The inventive decoder furthermore comprises a time domain
aliasing canceller 53 for combining the windowed aliasing
portion of the first block, i.e., input 52, and a windowed
aliasing portion of an encoded second block of audio data
subsequent to a transform of the aliasing portion of the
encoded second block into the target domain, in order to
obtain a decoded audio signal 55, which corresponds to the
aliasing portion of the first block. The windowed aliasing
portion of the encoded second block is input via 54 into
the time domain aliasing canceller 53.
Preferably, a time domain aliasing canceller 53 is
implemented as an overlap/add device, which, for example
applies a 50% overlap.
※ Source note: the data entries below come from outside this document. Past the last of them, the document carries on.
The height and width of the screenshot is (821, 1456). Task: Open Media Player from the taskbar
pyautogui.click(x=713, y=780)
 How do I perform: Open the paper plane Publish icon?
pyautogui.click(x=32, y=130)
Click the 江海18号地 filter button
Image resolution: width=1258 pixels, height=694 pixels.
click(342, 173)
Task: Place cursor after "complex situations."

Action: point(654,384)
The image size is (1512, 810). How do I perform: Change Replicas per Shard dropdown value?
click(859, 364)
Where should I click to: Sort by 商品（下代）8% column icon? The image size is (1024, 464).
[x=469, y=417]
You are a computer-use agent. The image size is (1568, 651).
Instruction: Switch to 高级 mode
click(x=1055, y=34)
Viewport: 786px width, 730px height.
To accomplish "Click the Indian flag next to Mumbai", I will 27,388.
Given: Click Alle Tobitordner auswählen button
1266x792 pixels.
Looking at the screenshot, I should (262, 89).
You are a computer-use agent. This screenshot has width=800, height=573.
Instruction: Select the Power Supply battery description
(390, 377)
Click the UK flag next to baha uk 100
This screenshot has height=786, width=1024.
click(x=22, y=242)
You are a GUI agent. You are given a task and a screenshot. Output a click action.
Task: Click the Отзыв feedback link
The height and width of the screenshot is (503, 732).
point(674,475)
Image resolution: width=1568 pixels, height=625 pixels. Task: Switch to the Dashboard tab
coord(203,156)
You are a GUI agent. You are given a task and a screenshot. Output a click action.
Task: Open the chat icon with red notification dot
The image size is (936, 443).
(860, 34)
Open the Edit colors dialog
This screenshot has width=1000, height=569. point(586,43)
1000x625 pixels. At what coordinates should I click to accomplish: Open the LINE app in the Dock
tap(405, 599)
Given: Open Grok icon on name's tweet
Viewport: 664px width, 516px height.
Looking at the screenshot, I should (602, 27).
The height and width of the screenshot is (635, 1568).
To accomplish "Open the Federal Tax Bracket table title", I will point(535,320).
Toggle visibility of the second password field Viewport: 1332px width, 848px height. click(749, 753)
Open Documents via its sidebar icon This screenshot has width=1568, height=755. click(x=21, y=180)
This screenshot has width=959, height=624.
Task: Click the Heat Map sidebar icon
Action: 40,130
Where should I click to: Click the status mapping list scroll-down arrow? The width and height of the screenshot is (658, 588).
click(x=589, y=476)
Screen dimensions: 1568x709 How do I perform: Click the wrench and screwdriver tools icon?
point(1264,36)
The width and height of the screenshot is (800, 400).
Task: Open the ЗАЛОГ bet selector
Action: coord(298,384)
This means that the result of a
synthesis window of one block is overlapped with the result
of a synthesis window processing of an adjacent encoded
block of audio data, where this overlap preferably
comprises 50% of the block. This means that the second
portion of synthesis windowed audio data of an earlier
block is added in a sample-wise manner to the first portion
of a later second block of encoded audio data, so that, in
the end, the decoded audio samples are the sum of
corresponding windowed samples of two adjacent blocks. In
other embodiments, the overlapping range can be more or
less than 50%. This combining feature of the time domain
aliasing canceller provides a continuous cross-fade from
one block to the next, which completely removes any
blocking artifacts occurring in any block-based transform
coding scheme. Due to the fact that aliasing portions of
different domains can be combined by the present invention,
a critically sampled switching operation from a block of
one domain to a block of the other domain is obtained.
Compared to a switch encoder without any cross-fading, in
which a hard switch from one block to the other block is
performed, the audio quality is improved by the inventive
procedure, since the hard switch would inevitably result in

blocking artifacts such as audible cracks or any other
unwanted noise at the block border.
Compared to the non-critically sampled cross-fade, which
indeed, would remove such an unwanted sharp noise at the
block border, however, the present invention does not
result in any data rate increase due to the switch. When,
in the prior art, the same audio samples would be encoded
in the first block via the first coding branch and would be
encoded in the second block via the second coding branch, a
sample amount has been encoded in both coding branches
would consume bit rate, when it would be processed without
an aliasing introduction. In accordance with the present
invention, however, an aliasing is introduced at the block
borders. This aliasing-introduction which is obtained by a
sample reduction, however, results in a possibility to
apply a cross-fading operation by the time domain aliasing
canceller 53 without the penalty of an increased bit rate
or a non-critically sampled switch-over.
In the most preferred embodiment, a truly critically
sampled switchover is performed. However, there can also
be, in certain situations, less efficient embodiments, in
which only a certain amount of aliasing is introduced and a
certain amount of bit rate overhead is allowed. Due to the
fact that aliasing portions are used and combined, however,
all these less efficient embodiments are, nevertheless,
always better than a completely aliasing free transition
with cross-fade or are with respect to quality, better than
a hard switch from one encoding branch to the other
encoding branch.
In this context, it is to be noted that the non-aliasing
portion in TCX still produces critically sampled coded
samples. Adding a non-aliasing portion in TCX does not
compromise the critical sampling, but compromises the
quality of the transition (lower handover) and the quality
of the spectral representation (lower energy compaction).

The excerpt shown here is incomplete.